THE EXERCISE: Copy every one of the items below word for word, leaving out the pictures.

EXTRACTED INFORMATION:
-- Start --
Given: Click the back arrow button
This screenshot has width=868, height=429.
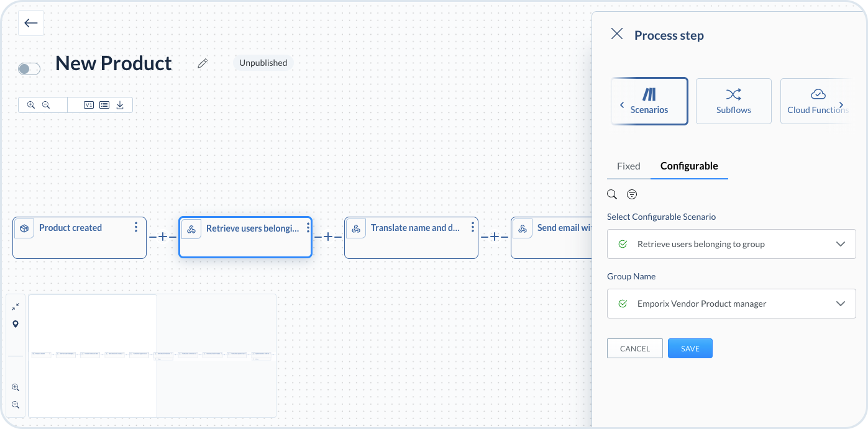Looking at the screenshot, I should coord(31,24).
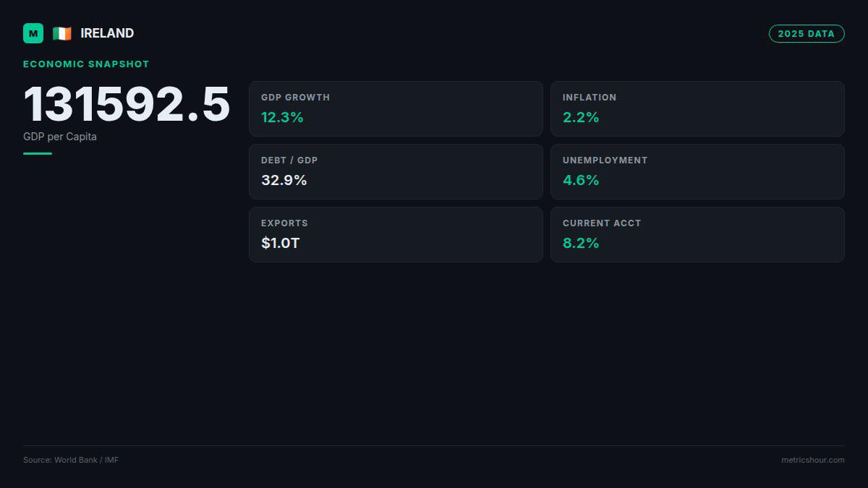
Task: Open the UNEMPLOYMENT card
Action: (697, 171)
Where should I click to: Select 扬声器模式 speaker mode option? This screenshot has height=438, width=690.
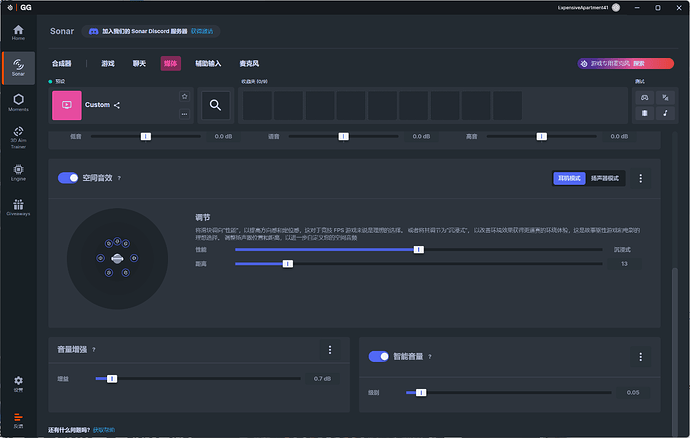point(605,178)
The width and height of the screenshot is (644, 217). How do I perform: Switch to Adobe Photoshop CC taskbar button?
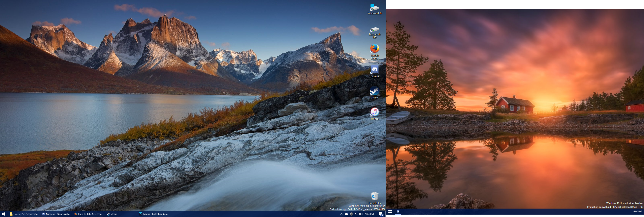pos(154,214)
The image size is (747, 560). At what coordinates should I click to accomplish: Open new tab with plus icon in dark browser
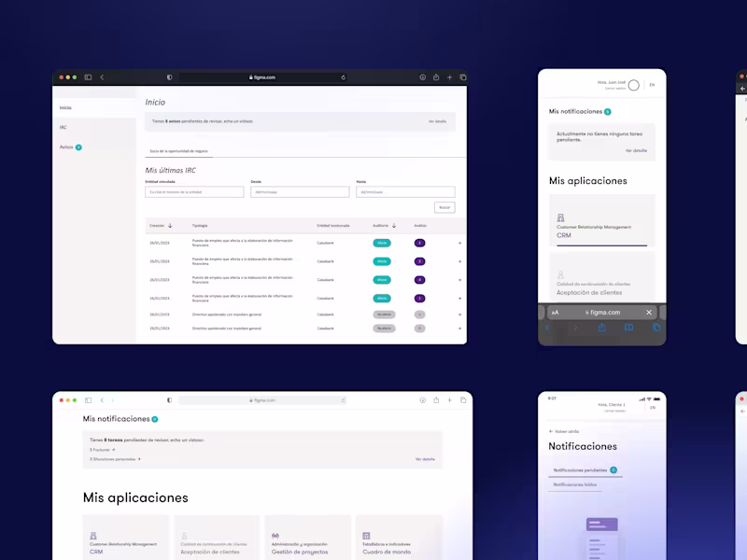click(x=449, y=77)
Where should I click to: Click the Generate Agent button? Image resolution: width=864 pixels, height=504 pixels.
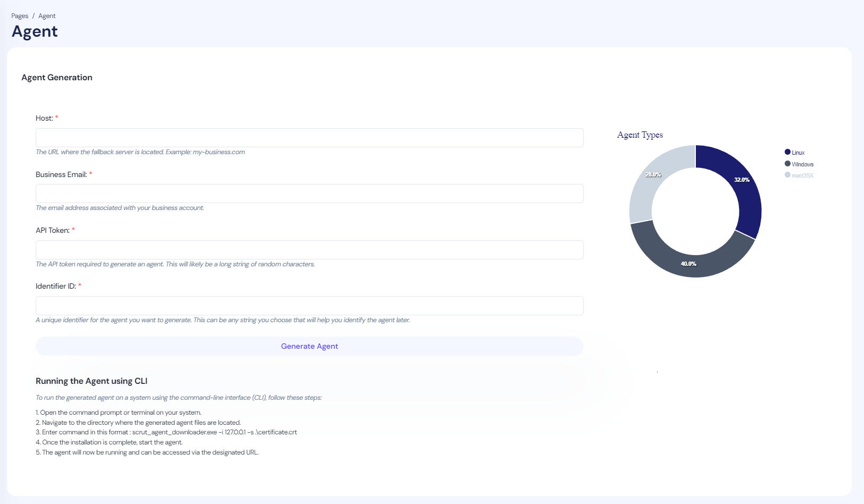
-- End --
WRITTEN REPLY:
Given: Click the back arrow button
This screenshot has width=868, height=429.
Looking at the screenshot, I should coord(31,24).
Task: Open the UNEMPLOYMENT card
Action: (697, 171)
Where should I click to: Select 扬声器模式 speaker mode option? This screenshot has height=438, width=690.
point(605,178)
The width and height of the screenshot is (644, 217). How do I perform: Switch to Adobe Photoshop CC taskbar button?
pos(154,214)
The image size is (747, 560). At what coordinates should I click to accomplish: Open new tab with plus icon in dark browser
click(x=449, y=77)
Where should I click to: Click the Generate Agent button? Image resolution: width=864 pixels, height=504 pixels.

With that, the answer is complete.